• PROBLEM DESCRIPTION: Go to the line in the entries below that holds "Ürün Özellikleri (27, 527)" and repeat exactly from there through the line that holds "CATA CT 5174 Satin Kasa 1.5W Koridor (64, 2112)", inclusive.

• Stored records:
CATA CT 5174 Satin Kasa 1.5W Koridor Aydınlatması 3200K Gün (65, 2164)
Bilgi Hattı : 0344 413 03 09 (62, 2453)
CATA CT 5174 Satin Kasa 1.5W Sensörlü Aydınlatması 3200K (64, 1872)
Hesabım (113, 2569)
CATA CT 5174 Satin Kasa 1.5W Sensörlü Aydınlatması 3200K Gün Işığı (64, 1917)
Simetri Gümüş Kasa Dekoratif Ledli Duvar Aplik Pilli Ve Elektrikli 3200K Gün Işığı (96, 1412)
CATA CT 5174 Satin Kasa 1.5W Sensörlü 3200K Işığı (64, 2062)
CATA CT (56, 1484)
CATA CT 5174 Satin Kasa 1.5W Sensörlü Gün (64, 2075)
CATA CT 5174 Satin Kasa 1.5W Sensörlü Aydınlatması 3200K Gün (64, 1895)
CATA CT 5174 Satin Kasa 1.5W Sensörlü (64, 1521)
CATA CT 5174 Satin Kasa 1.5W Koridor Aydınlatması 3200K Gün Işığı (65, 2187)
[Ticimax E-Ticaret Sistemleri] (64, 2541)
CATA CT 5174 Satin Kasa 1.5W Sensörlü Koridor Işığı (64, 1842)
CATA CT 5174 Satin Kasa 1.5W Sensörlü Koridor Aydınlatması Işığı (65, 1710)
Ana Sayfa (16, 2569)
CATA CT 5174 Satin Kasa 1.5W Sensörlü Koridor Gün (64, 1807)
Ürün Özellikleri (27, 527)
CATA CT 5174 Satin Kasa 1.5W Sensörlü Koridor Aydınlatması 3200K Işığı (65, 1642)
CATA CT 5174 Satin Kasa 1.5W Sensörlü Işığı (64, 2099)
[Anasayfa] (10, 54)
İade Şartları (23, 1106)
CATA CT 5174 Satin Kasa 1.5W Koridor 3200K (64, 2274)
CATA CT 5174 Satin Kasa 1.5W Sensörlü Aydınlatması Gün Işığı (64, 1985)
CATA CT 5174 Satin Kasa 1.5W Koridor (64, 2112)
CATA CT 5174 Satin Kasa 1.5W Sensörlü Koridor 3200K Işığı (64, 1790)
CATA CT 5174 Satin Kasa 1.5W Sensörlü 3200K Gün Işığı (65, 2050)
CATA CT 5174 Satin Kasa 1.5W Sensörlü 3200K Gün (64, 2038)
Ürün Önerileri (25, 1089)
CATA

• SOLUTION TO THE PROBLEM:
Ürün Özellikleri (27, 527)
CATA CT 5174 Satin Kasa 1.5W Sensörlü Koridor Aydınlatması 3200K Işığı (65, 1642)
CATA CT 5174 Satin Kasa 1.5W Sensörlü Işığı (64, 2099)
[Anasayfa] (10, 54)
İade Şartları (23, 1106)
CATA CT 5174 Satin Kasa 1.5W Koridor 3200K (64, 2274)
CATA CT 5174 Satin Kasa 1.5W Sensörlü Aydınlatması Gün Işığı (64, 1985)
CATA CT 5174 Satin Kasa 1.5W Koridor (64, 2112)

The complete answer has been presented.